Hoy salen de las cenizas los 'herederos' de ese poder ambiguo, corrupto y decadente

La muerte de Gorbachov sirve para reflexionar sobre la estructura del poder. Nunca en la URSS hubo un individuo con mayor poder que él. Sin pensar en el dinero comenzó a tomar decisiones de reforma del comunismo. Había observado cómo este arruinaba la economía, destruía a las personas y robotizaba todo. Fue una mezcla de Solyenitsin y Thatcher.
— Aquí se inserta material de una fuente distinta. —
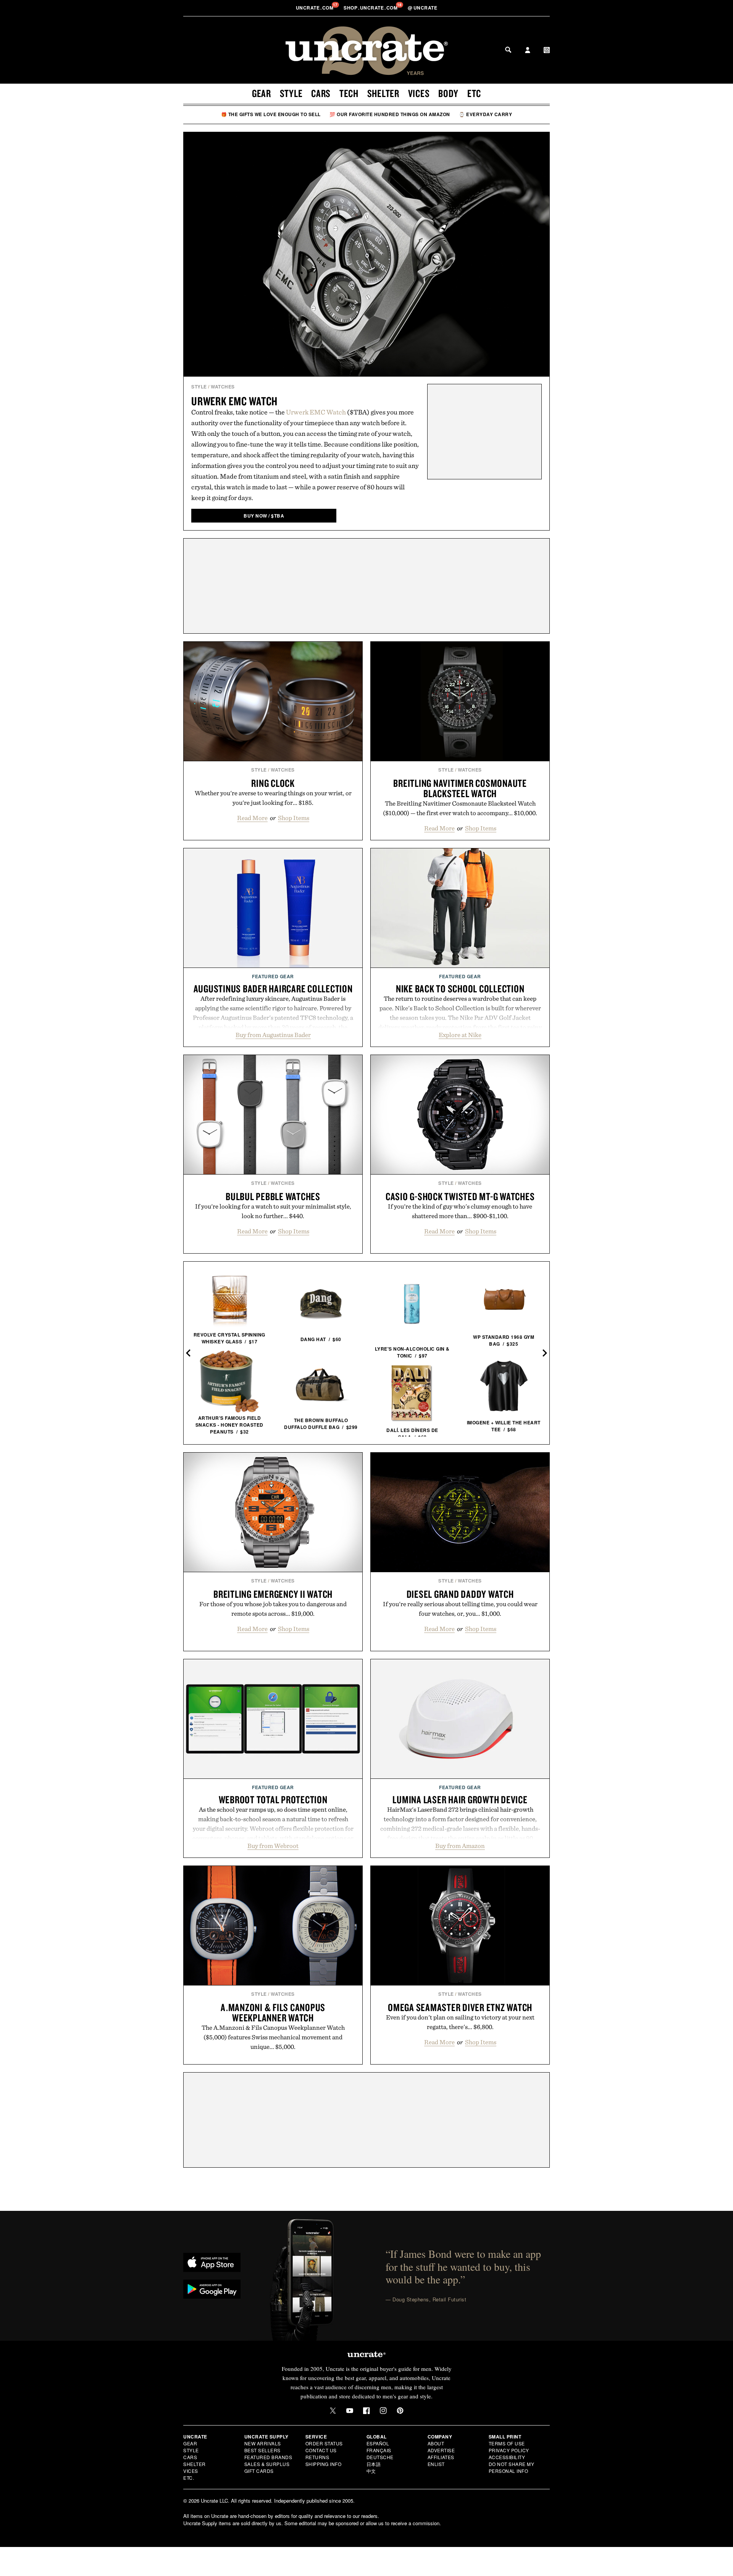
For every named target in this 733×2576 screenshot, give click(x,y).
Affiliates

Como joven líder se creía que fortalecería a la URSS para dominar el mundo; la instrucción de los máximos comunistas así lo decía. No fue así. Puso en circulación dos ideas revolucionarias: la perestroika y la glásnost. La primera aspiraba a reestructurar la economía y la segunda transparentar la gestión y la información. Lo consiguió a un precio histórico no anticipado: la desaparición de la URSS. Miró cómo la corrupción había podrido toda la economía y con la transparencia todo eso se supo. Entonces fue calificado como el 'sepulturero' del comunismo. En el fondo fue un producto del humanismo marxista, aberración ideológica, y lejos del método leninista y stalinista comenzó retirando al ejército rojo de Afganistán, negoció sobre armamentismo con los líderes occidentales. Fue fundador del comunismo escondido en el ecologismo. Las izquierdas desde ahí siguen al método gramsciano para horadar el interior de la estructura occidental. Gorbachov fue el hombre más buscado y encontrado por Occidente para derrotar al poder totalitario. Hoy salen de las cenizas los 'herederos' de ese poder ambiguo, corrupto y decadente.